Text section >>
##########
Large-scale genetic analysis has found variants in the TNK2 gene, which provides instructions to produce an enzyme called tyrosine nonreceptor kinase-2 (TNK2), in people with familial Parkinson’s.

TNK2 (also called ACK1) is produced at high levels in synapses, the junctions between neurons where chemical messengers like dopamine are released to facilitate cell-to-cell communication.

Here, TNK2 specifically interacts with the dopamine transporter (DaT), a protein that pumps dopamine out of the synapse back into the cell, thereby directly modulating dopamine reuptake from the synapse.

TNK2’s production, in turn, is regulated by NEDD4, an enzyme that marks TNK2 for degradation. Previous studies demonstrated that NAB2, a small molecule that activates NEDD4, strongly protected against neurodegeneration across multiple Parkinson’s models, including patients-derived neurons.

Based on these findings, Caldwell and colleagues hypothesized that Parkinson’s-associated TNK2 variants prevent the TNK2 enzyme’s degradation by NEDD4. This could result in the abnormal regulation of DaT and, ultimately, in increased dopamine reuptake, which weakens synaptic dopaminergic signaling and can be toxic to neurons.

To test this, the researchers used Caenorhabditis elegans, or C. elegans, a tiny, transparent roundworm that shares about half its genes with humans. These worms are a validated, low-cost model used to rapidly investigate a range of neurological diseases.

In C. elegans, TNK2’s equivalent is called SID-3. Unlike TNK2, SID-3 modulates epigenetic signaling by controlling the cellular entry of small RNA molecules, such as microRNAs, that ultimately silence the activity of other genes in response to environmental changes.

“We hypothesized that TNK2/SID-3 represents a node of integrated dopaminergic and epigenetic signaling essential to neuronal [healthy balance],” the team wrote.

Worms lacking SID-3 showed reduced dopaminergic neuron uptake of 6-hydroxydopamine (6-OHDA), a chemical selectively toxic to dopaminergic neurons and whose uptake by cells also is dependent on DaT.

This provided evidence for functional similarities between the human and worm proteins in dopamine transporter modulation.

Similarly, treating normal worms with either a TNK2 blocker or the NEDD4-activator NAB2 significantly protected the worms from 6-OHDA-induced neurotoxicity and neurodegeneration.

Findings in worms extended to rat neurons grown in lab

To show that these results can be extended to mammals, the researchers treated lab-grown rat neurons with NAB2 to activate NEDD4. Its use led to a drop in TNK2 levels and attenuated 6-OHDA-induced neurotoxicity, the team reported.
##########
Given material >>
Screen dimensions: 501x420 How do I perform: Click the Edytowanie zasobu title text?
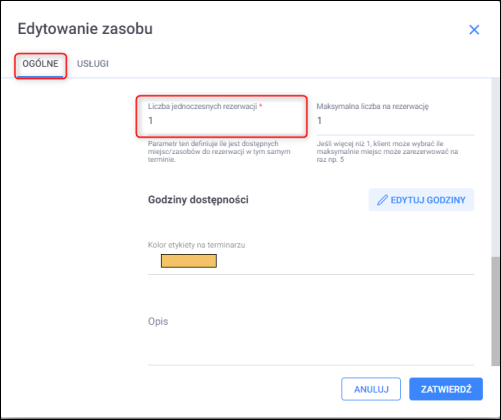point(85,29)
##########
Aim of the exercise >> Pick up the article on TNK2 and Parkinson's above right after its last sentence and continue it.

Response to the exercise >>
In addition, worms carrying SID-3 mutations matching the TNK2 mutations found in Parkinson’s patients were more susceptible to dopaminergic neuron loss. They also showed more pronounced RNA molecule-mediated gene silencing in dopaminergic neurons, which enhanced susceptibility to neurodegeneration.

“Dopamine is tightly regulated within the body, and a little tweak of dopamine levels can have a profound impact,” Caldwell said. “By engineering worms to mimic the patient mutations, we clarified that the TNK2 protein is staying on [active] too long.”

Overall, TNK2 mutations in Parkinson’s may lead to a reduction in synaptic dopamine, as well as the RNA molecule-mediated suppression of genes involved in pathways required to maintain dopamine balance. This supports the TNK2 enzyme as a sort of “dial,” turning up or down the activity of certain genes.

“The ‘dial’ is not responding to being turned [off] and is not behaving like it should be, and that imbalance leads to neurodegeneration,” Caldwell added.

“This research reveals a functional convergence of proteins that modulate uptake of both dopamine and small RNAs, as a regulatory intersection for the integrated control of dopaminergic neuron health,” the researchers wrote.

This preclinical study also “shows how we can use a system like worms to decipher the meaning of genetic variations in humans,” Caldwell said.

“With the growing informational overload of human DNA sequencing data that exists, parsing ‘the music within the noise’ is essential for the proper interpretation of the many differences between all of us,” he added.